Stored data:
··········

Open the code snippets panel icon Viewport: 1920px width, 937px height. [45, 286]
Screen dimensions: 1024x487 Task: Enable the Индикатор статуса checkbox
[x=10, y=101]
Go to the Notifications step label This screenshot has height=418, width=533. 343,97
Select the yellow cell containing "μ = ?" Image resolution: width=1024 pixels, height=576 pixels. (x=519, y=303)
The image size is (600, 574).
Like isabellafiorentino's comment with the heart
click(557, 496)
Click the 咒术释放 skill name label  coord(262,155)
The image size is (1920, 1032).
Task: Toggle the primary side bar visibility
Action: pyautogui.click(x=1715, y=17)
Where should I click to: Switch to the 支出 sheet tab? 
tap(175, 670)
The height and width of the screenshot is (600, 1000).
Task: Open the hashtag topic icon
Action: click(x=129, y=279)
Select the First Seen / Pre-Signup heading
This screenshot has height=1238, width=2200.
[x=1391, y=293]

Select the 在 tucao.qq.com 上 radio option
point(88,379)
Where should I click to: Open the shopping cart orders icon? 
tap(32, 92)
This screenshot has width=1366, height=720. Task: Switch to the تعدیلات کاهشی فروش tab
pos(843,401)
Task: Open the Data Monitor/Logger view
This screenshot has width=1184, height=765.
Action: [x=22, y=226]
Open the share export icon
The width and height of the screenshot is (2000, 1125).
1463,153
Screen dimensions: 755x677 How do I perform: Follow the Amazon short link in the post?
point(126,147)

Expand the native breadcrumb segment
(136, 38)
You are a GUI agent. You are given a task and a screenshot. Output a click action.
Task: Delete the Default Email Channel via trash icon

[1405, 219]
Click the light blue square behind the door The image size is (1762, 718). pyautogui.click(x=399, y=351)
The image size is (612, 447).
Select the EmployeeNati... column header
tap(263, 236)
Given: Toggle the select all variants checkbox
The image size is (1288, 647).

··········

● WORK ORDER
From the line with "The image size is (600, 574)." through the final line of the records, return each line exactly. Leave out the rest.

● COMPLETED TASK
The image size is (600, 574).
Like isabellafiorentino's comment with the heart
click(557, 496)
Click the 咒术释放 skill name label  coord(262,155)
The image size is (1920, 1032).
Task: Toggle the primary side bar visibility
Action: pyautogui.click(x=1715, y=17)
Where should I click to: Switch to the 支出 sheet tab? 
tap(175, 670)
The height and width of the screenshot is (600, 1000).
Task: Open the hashtag topic icon
Action: click(x=129, y=279)
Select the First Seen / Pre-Signup heading
This screenshot has height=1238, width=2200.
[x=1391, y=293]

Select the 在 tucao.qq.com 上 radio option
point(88,379)
Where should I click to: Open the shopping cart orders icon? 
tap(32, 92)
This screenshot has width=1366, height=720. Task: Switch to the تعدیلات کاهشی فروش tab
pos(843,401)
Task: Open the Data Monitor/Logger view
This screenshot has width=1184, height=765.
Action: [x=22, y=226]
Open the share export icon
The width and height of the screenshot is (2000, 1125).
1463,153
Screen dimensions: 755x677 How do I perform: Follow the Amazon short link in the post?
point(126,147)

Expand the native breadcrumb segment
(136, 38)
You are a GUI agent. You are given a task and a screenshot. Output a click action.
Task: Delete the Default Email Channel via trash icon

[1405, 219]
Click the light blue square behind the door The image size is (1762, 718). pyautogui.click(x=399, y=351)
The image size is (612, 447).
Select the EmployeeNati... column header
tap(263, 236)
Given: Toggle the select all variants checkbox
The image size is (1288, 647).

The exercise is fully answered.